X-ray of the elbow and bone scan showed features of osteomyelitis and osteopetrosis of the distal humerus, as shown in Figs. 2 and 3.

Fig. 2

A An X-ray of the left elbow joint of the index patient showed features suggestive of Erlenmeyer flask bone deformity (blue arrows) of the left distal humerus with a bone-in-bone appearance of the distal humerus and proximal ulna (red arrows), which are features suggestive of autosomal dominant osteopetrosis. B Swelling of the elbow

Fig. 3

X-ray of the left leg, taken in the anteroposterior (AP) and lateral view. There is a periosteal reaction along the medial mid-shaft of the tibia with some ill-defined sclerotic changes in the adjacent bone, which is suggestive of osteomyelitis

She was successfully treated for osteomyelitis, initially as an inpatient, and then discharged to complete the dose.

In the following months, she was admitted several times and treated with various intravenous antibiotics, including amoxicillin–clavulanic acid, clindamycin, and fluconazole.
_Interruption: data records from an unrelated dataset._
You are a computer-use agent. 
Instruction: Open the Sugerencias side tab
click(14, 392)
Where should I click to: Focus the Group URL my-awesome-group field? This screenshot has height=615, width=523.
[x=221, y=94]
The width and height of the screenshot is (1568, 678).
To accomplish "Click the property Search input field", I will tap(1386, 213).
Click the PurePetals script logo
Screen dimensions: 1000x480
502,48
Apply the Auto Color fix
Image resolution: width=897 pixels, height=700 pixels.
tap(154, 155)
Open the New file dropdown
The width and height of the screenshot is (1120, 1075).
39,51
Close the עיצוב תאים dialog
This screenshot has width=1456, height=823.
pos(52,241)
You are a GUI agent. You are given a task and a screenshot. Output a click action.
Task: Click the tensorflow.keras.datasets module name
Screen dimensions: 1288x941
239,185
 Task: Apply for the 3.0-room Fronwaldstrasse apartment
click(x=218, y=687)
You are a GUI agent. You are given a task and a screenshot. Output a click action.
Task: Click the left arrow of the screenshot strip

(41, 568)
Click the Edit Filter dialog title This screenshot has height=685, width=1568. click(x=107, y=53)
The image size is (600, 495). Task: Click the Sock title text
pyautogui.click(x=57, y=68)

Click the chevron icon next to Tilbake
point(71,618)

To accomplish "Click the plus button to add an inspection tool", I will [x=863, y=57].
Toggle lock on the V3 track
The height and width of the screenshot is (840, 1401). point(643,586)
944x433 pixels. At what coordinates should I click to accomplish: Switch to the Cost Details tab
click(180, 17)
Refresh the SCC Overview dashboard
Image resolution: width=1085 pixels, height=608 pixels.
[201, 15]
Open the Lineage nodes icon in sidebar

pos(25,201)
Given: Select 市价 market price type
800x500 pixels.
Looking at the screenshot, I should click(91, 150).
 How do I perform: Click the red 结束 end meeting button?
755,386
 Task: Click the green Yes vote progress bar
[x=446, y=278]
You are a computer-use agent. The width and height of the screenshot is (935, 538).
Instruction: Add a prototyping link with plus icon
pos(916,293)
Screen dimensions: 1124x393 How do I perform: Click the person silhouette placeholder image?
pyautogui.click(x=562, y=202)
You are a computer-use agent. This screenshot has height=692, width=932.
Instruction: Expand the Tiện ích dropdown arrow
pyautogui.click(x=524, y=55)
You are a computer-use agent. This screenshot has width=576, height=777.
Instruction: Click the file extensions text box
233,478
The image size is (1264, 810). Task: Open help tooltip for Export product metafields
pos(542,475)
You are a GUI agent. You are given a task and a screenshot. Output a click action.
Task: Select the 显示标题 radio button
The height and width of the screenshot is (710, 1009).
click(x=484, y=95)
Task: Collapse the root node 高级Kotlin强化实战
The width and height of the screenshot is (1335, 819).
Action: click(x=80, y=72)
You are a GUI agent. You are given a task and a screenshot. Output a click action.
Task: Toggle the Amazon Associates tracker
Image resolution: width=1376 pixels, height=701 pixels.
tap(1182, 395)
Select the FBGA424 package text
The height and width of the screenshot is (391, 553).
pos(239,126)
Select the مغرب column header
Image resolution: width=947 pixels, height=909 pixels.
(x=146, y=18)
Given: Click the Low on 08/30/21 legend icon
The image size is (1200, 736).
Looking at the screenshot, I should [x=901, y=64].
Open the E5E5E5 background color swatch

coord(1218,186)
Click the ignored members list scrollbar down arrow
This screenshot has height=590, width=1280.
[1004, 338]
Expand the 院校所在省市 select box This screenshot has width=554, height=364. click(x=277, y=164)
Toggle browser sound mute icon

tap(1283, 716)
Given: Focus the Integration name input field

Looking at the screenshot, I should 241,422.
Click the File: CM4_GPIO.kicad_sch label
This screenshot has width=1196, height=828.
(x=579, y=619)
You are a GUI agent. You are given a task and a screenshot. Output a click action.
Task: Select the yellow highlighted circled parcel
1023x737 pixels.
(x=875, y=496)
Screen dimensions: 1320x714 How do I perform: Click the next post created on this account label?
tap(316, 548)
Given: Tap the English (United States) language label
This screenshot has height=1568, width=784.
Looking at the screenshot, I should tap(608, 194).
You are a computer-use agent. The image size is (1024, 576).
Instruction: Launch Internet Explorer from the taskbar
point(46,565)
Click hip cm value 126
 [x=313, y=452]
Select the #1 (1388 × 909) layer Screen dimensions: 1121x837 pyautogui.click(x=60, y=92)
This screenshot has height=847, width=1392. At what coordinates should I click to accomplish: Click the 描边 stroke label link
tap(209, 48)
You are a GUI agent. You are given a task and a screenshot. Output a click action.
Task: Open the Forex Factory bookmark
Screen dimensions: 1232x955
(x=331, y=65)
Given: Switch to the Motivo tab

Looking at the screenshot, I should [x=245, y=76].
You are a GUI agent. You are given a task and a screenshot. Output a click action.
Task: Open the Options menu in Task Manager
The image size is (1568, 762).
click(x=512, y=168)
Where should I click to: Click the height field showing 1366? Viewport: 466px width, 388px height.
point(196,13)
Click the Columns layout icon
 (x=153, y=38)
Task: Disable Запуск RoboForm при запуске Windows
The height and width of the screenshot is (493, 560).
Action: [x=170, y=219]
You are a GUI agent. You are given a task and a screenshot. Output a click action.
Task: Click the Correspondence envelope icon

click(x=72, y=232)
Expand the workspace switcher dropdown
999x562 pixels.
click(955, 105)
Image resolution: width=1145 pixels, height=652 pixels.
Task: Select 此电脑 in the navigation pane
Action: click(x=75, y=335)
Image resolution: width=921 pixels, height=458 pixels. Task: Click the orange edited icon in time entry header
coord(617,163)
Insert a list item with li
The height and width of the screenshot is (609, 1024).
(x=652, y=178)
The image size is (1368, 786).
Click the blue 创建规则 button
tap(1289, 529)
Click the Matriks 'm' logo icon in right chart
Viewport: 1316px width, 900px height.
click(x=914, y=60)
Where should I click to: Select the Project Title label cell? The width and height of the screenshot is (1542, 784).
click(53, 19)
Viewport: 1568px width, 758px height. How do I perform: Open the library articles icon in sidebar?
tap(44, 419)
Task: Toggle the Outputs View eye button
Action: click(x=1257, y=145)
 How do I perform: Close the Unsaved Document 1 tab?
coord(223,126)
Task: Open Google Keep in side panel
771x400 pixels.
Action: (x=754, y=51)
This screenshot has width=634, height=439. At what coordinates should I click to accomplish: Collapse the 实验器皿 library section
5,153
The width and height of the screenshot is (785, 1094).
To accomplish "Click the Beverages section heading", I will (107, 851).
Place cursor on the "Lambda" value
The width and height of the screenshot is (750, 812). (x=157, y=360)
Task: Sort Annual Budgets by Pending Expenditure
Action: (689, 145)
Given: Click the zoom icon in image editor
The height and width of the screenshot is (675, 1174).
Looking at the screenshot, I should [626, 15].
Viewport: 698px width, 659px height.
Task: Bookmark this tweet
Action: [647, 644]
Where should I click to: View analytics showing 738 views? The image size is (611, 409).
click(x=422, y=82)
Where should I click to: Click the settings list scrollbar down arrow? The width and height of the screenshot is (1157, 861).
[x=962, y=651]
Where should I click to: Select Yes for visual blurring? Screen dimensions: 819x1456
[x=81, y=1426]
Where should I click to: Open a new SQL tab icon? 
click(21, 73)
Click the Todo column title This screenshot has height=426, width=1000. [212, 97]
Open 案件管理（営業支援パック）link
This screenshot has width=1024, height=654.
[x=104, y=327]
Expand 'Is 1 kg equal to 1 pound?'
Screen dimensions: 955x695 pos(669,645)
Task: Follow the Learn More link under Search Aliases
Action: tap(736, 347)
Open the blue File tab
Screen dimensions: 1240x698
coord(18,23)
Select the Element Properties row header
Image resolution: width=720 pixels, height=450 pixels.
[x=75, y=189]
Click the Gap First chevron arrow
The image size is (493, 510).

Despite several weeks of treatment, there was little improvement, and the child continued to experience recurrent fevers and skin infections, eczema, persistent diarrhea, vomiting, and poor weight gain leading to failure to thrive, with a weight of 5.4 kg and length of 43 cm by 10 months of age, which were below the 3rd percentile for her age, and she could not sit without support.

At 18 months of age, her parents agreed to do the genetic studies. A CentoImmuno panel (sequencing and next-generation sequencing [NGS]-based copy number variation [CNV] analysis) was performed by Lancet Laboratories, Johannesburg, South Africa, in collaboration with Centogene Company of Germany. The genetic panel test revealed two heterozygous-like pathogenic variants in the MVK gene, the MVK variant c.346 T > C p. (Tyr116His) and the MVK variant c.829C > T p. (Arg277Cys), as presented in Table 1. These findings are consistent with those of mevalonate kinase deficiency (MKD) and hyper-IgD syndrome. These results, together with the constellation of clinical symptoms, confirmed the diagnosis of MKD in our patient.

Table 1 Main findings of the genetic studies for the patient in discussion

The child is currently 2 years old and is under regular follow-up, during which her symptoms have shown improvement. She weighs 10.5 kg, which falls between the 10th and 25th percentiles for her age. She is able to speak in two-word phrases, walk independently, and understand two-step commands. She is prescribed dexamethasone at a dosage of 0.5 mg once a day, given three times a week. This dosage has been tapered down from an initial daily dose of 0.5 mg. In addition, she is taking vitamin D, calcium, and a nonsteroidal anti-inflammatory medication (ibuprofen) as needed for fever. She has not started the recommended medication for MKD, such as canakinumab, owing to limited availability and high costs associated with purchasing these therapies in our setting.